Hulusi Akar made the comments during a joint news conference with Finland’s Defense Minister Antti Kaikkonen, who is in Ankara to discuss his nation’s bid to join the military alliance.
“I have told them that we are disturbed by the PKK/YPG terror organizations and their supporters’ continued activities in Finland and that we have concerns about this,” Akar told reporters — in reference to the banned Kurdistan Workers’ Party, or PKK and its Syrian affiliate, the Kurdish Protection Units, or YPG.
Sweden and Finland abandoned their longstanding policies of military nonalignment and applied for NATO membership after Russian forces invaded Ukraine in February, amid concerns that Moscow might target them next.
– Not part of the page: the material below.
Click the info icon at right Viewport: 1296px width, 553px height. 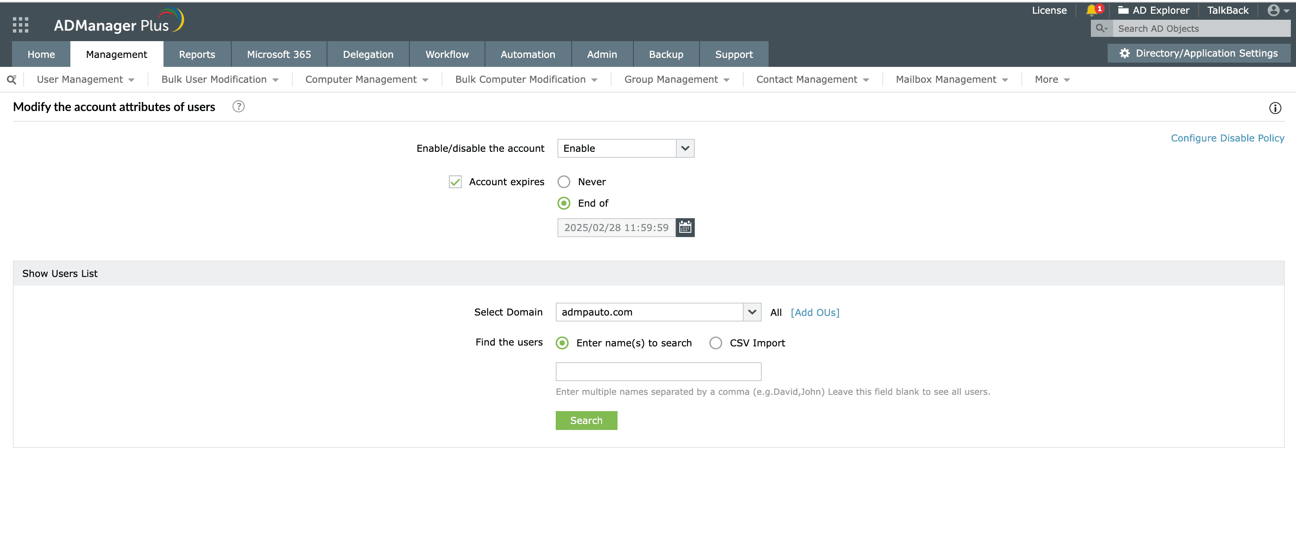click(x=1274, y=108)
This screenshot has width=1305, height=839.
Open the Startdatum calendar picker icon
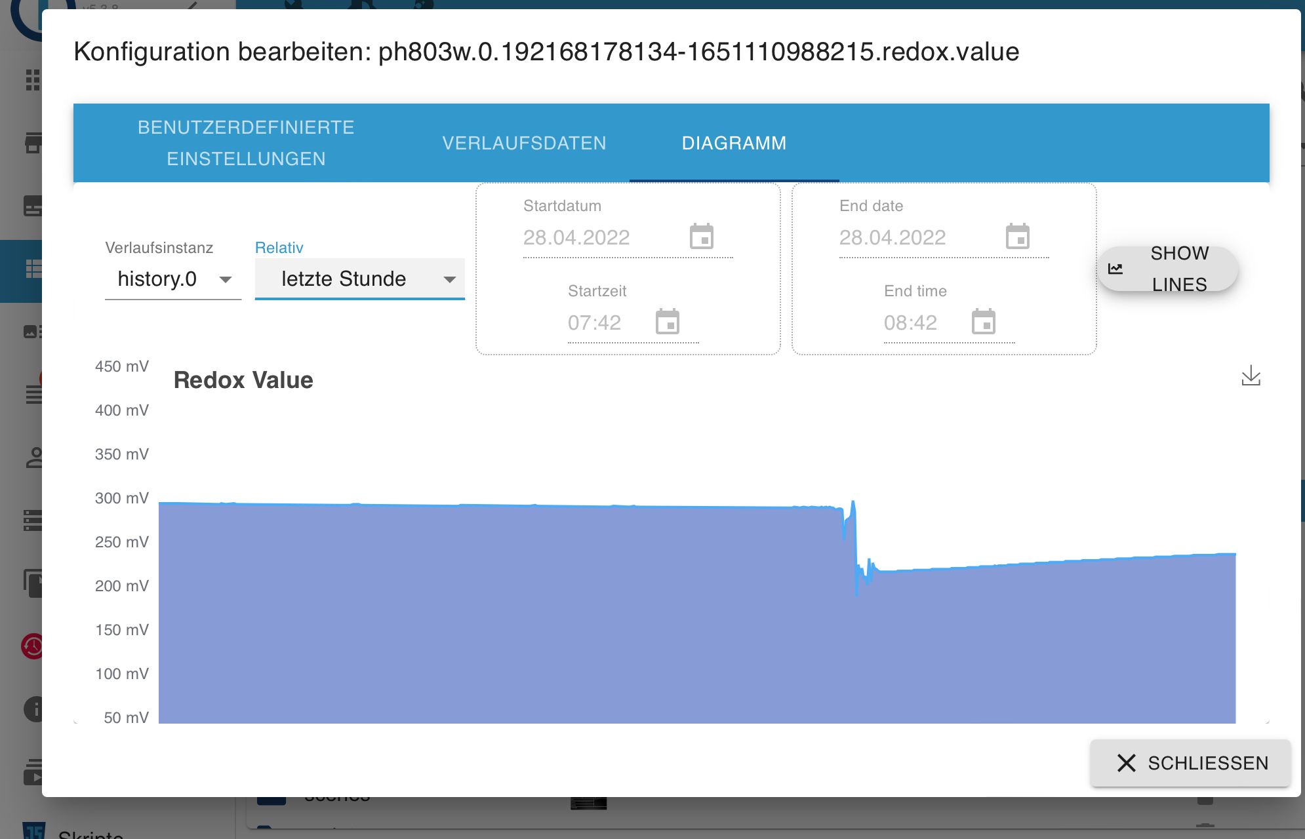[701, 237]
However, NATO-member Turkey has been holding up their bids to join the alliance, accusing the two Nordic countries of ignoring threats to Turkey from Kurdish militants and other groups it considers as terrorists. It has been pressing the two countries to crack down on these groups.
The parliaments of Turkey and Hungary have yet to ratify their applications. The 28 other NATO states have already done so.
Kaikkonen insisted his country was committed to an agreement that was reached between Turkey, Sweden and Finland under which the two Nordics nations pledged to address Turkey’s security concerns.
“We take the security concerns of (Turkey) seriously,” he said.
Earlier this week, Turkish foreign minister said Ankara also wanted Finland to declare that it is lifting a de facto embargo on arms sales to Turkey, that was imposed following Turkey’s incursion into Syria in 2019.
But Kaikkonen said the country does not impose a weapons ban and assesses all sales on a case-by-case basis. Finland maintains it never enforced an actual arms embargo on Turkey, saying it merely stopped issuing licenses for some arms deals.
“There is no national arms embargo,” the Finnish minister said. “In future we will also take into account that we are both NATO allies.”
Meanwhile, Akar also said that Ankara expects all NATO allies’ cooperation toward the modernization of Turkey’s armed forces, including a swift approval from the United States on the sale of F-16 fighter jets.
Turkey is seeking to purchase 40 F-16 aircraft and some 80 kits to modernize its existing fleet, in compensation for it being removed from the U.S.-led F-35 fighter jet program.